Write out the records word for word, with no pictures.

====== Records for this task ======

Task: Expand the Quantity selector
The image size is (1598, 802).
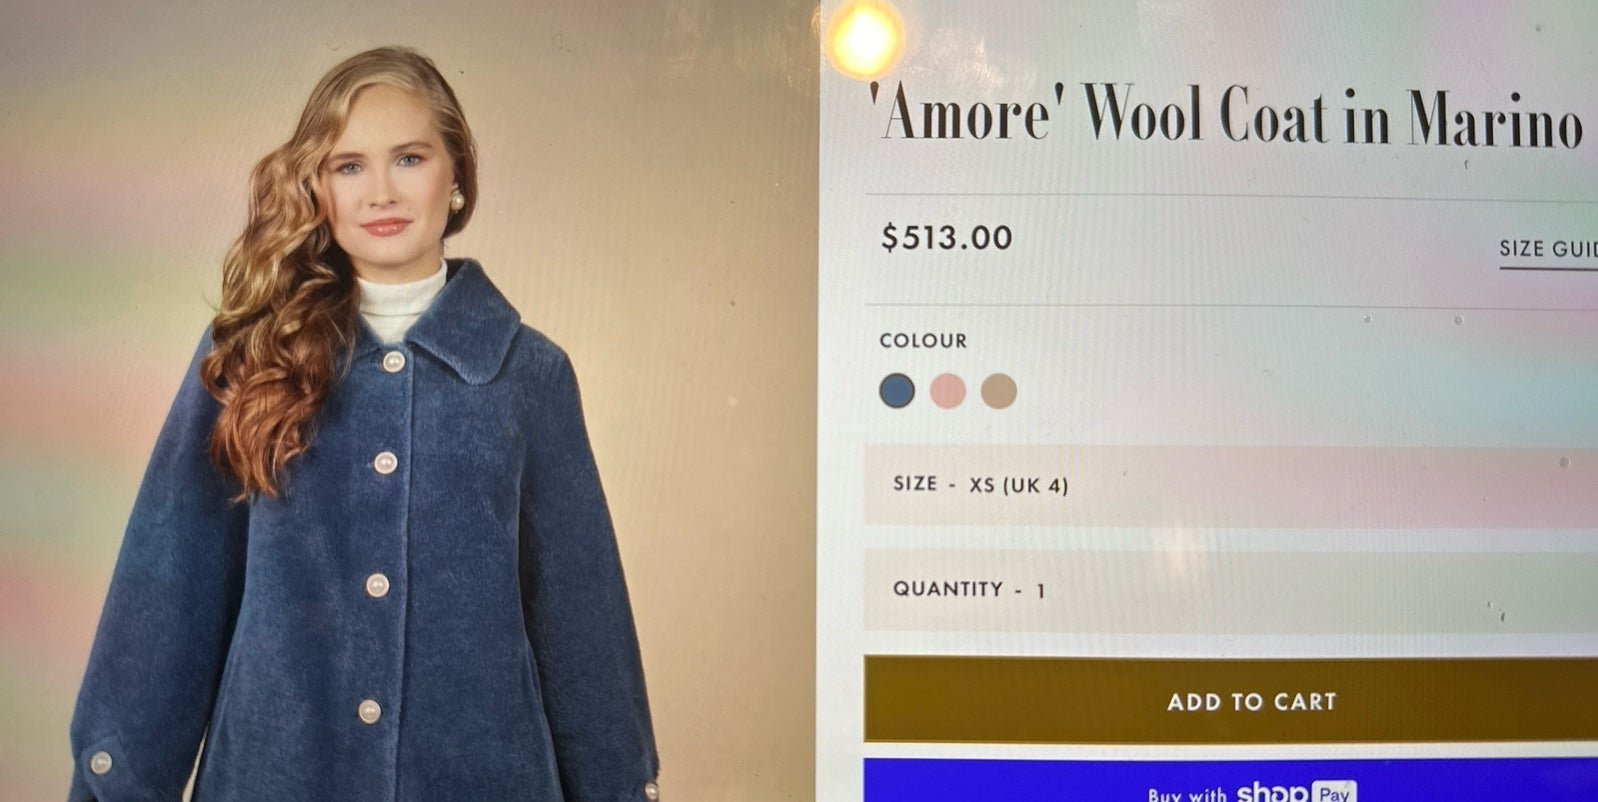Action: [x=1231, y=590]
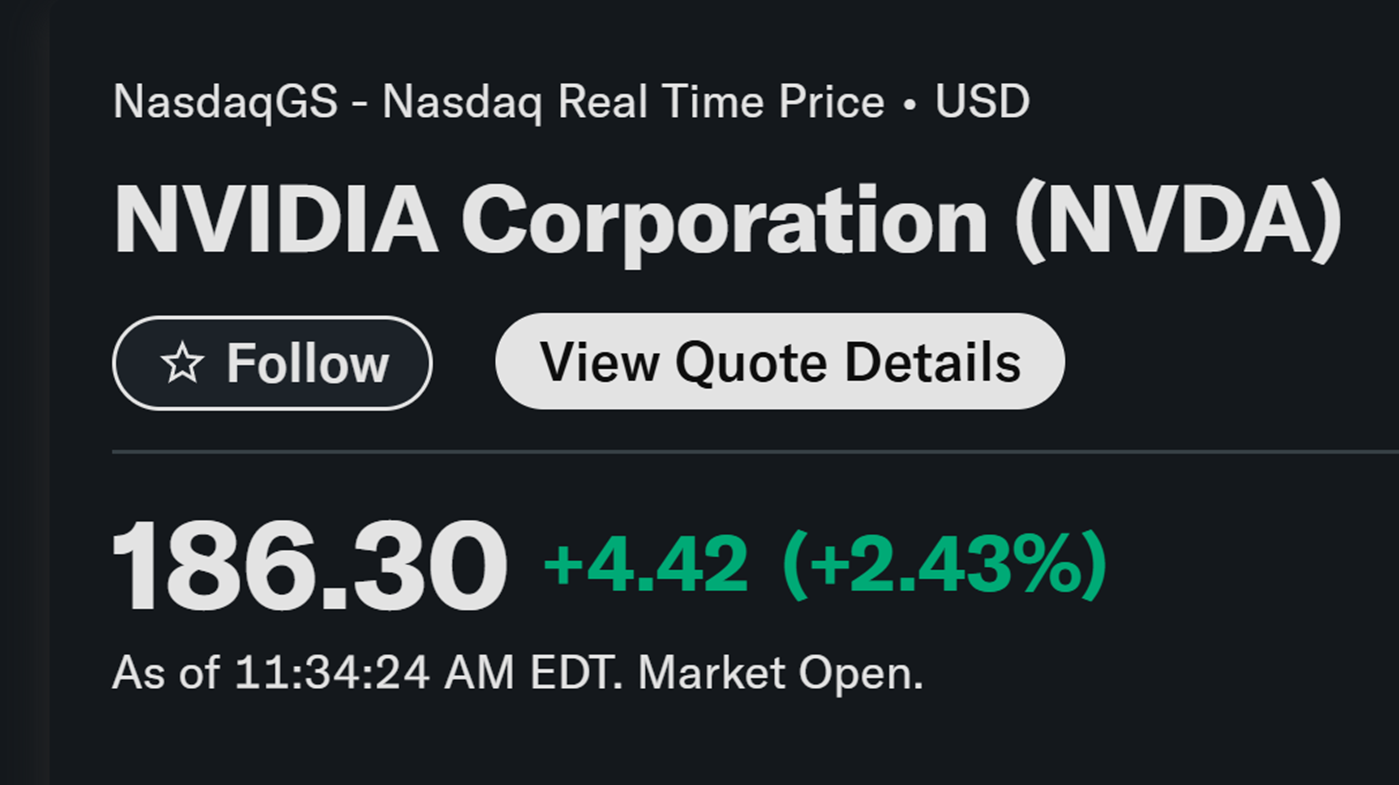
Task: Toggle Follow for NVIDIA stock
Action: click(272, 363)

======

Output below:
Task: Expand the Quantity selector
The image size is (1598, 802).
Action: [x=1231, y=590]
Task: Toggle Follow for NVIDIA stock
Action: click(272, 363)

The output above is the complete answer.